(Collected data entries)
Segment Open

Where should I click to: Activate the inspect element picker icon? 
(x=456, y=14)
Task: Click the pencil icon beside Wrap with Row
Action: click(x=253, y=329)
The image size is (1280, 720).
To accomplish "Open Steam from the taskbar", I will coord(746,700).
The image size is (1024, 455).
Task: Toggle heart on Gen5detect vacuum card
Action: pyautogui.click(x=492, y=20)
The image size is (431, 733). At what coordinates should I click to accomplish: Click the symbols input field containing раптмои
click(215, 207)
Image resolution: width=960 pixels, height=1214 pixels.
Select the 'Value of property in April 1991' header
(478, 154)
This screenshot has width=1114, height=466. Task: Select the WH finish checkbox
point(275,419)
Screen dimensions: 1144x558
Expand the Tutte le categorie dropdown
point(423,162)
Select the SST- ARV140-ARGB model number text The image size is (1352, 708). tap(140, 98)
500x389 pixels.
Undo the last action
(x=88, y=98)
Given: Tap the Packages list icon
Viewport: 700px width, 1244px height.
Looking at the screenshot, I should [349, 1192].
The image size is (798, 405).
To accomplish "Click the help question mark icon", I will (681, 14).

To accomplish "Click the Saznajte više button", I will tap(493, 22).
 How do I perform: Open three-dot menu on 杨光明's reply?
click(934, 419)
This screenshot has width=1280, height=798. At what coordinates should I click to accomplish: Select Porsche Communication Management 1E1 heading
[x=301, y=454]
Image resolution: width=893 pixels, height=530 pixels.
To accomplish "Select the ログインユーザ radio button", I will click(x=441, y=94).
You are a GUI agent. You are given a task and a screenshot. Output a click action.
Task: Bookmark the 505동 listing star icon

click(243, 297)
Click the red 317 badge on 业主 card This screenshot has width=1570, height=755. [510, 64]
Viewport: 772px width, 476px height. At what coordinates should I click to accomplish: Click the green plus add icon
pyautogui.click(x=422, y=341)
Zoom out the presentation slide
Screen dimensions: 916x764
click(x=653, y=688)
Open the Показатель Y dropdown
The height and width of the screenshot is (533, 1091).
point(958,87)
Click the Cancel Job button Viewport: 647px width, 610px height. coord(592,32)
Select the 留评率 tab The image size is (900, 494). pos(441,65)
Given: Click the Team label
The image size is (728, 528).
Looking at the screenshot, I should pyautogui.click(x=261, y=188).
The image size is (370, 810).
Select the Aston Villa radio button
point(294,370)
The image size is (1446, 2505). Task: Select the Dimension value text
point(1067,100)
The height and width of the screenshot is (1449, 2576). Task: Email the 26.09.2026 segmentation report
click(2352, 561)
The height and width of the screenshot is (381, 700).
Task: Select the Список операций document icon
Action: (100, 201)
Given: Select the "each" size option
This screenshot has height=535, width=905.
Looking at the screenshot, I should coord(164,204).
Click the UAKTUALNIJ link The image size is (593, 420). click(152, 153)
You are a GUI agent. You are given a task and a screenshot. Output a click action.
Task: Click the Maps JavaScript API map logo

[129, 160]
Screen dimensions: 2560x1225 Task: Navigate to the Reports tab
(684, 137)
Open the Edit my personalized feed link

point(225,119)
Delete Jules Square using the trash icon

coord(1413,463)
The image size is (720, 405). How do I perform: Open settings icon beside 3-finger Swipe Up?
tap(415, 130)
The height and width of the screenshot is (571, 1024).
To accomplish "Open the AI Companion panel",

Segment Closed

Work task: Each record above should be set down again in its exact wording.

Solution below:
Where should I click to: Activate the inspect element picker icon? 
(x=456, y=14)
Task: Click the pencil icon beside Wrap with Row
Action: click(x=253, y=329)
The image size is (1280, 720).
To accomplish "Open Steam from the taskbar", I will coord(746,700).
The image size is (1024, 455).
Task: Toggle heart on Gen5detect vacuum card
Action: pyautogui.click(x=492, y=20)
The image size is (431, 733). At what coordinates should I click to accomplish: Click the symbols input field containing раптмои
click(215, 207)
Image resolution: width=960 pixels, height=1214 pixels.
Select the 'Value of property in April 1991' header
(478, 154)
This screenshot has width=1114, height=466. Task: Select the WH finish checkbox
point(275,419)
Screen dimensions: 1144x558
Expand the Tutte le categorie dropdown
point(423,162)
Select the SST- ARV140-ARGB model number text The image size is (1352, 708). tap(140, 98)
500x389 pixels.
Undo the last action
(x=88, y=98)
Given: Tap the Packages list icon
Viewport: 700px width, 1244px height.
Looking at the screenshot, I should [349, 1192].
The image size is (798, 405).
To accomplish "Click the help question mark icon", I will (681, 14).

To accomplish "Click the Saznajte više button", I will tap(493, 22).
 How do I perform: Open three-dot menu on 杨光明's reply?
click(934, 419)
This screenshot has width=1280, height=798. At what coordinates should I click to accomplish: Select Porsche Communication Management 1E1 heading
[x=301, y=454]
Image resolution: width=893 pixels, height=530 pixels.
To accomplish "Select the ログインユーザ radio button", I will click(x=441, y=94).
You are a GUI agent. You are given a task and a screenshot. Output a click action.
Task: Bookmark the 505동 listing star icon

click(243, 297)
Click the red 317 badge on 业主 card This screenshot has width=1570, height=755. [510, 64]
Viewport: 772px width, 476px height. At what coordinates should I click to accomplish: Click the green plus add icon
pyautogui.click(x=422, y=341)
Zoom out the presentation slide
Screen dimensions: 916x764
click(x=653, y=688)
Open the Показатель Y dropdown
The height and width of the screenshot is (533, 1091).
point(958,87)
Click the Cancel Job button Viewport: 647px width, 610px height. coord(592,32)
Select the 留评率 tab The image size is (900, 494). pos(441,65)
Given: Click the Team label
The image size is (728, 528).
Looking at the screenshot, I should pyautogui.click(x=261, y=188).
The image size is (370, 810).
Select the Aston Villa radio button
point(294,370)
The image size is (1446, 2505). Task: Select the Dimension value text
point(1067,100)
The height and width of the screenshot is (1449, 2576). Task: Email the 26.09.2026 segmentation report
click(2352, 561)
The height and width of the screenshot is (381, 700).
Task: Select the Список операций document icon
Action: (100, 201)
Given: Select the "each" size option
This screenshot has height=535, width=905.
Looking at the screenshot, I should coord(164,204).
Click the UAKTUALNIJ link The image size is (593, 420). click(152, 153)
You are a GUI agent. You are given a task and a screenshot. Output a click action.
Task: Click the Maps JavaScript API map logo

[129, 160]
Screen dimensions: 2560x1225 Task: Navigate to the Reports tab
(684, 137)
Open the Edit my personalized feed link

point(225,119)
Delete Jules Square using the trash icon

coord(1413,463)
The image size is (720, 405). How do I perform: Open settings icon beside 3-finger Swipe Up?
tap(415, 130)
The height and width of the screenshot is (571, 1024).
To accomplish "Open the AI Companion panel",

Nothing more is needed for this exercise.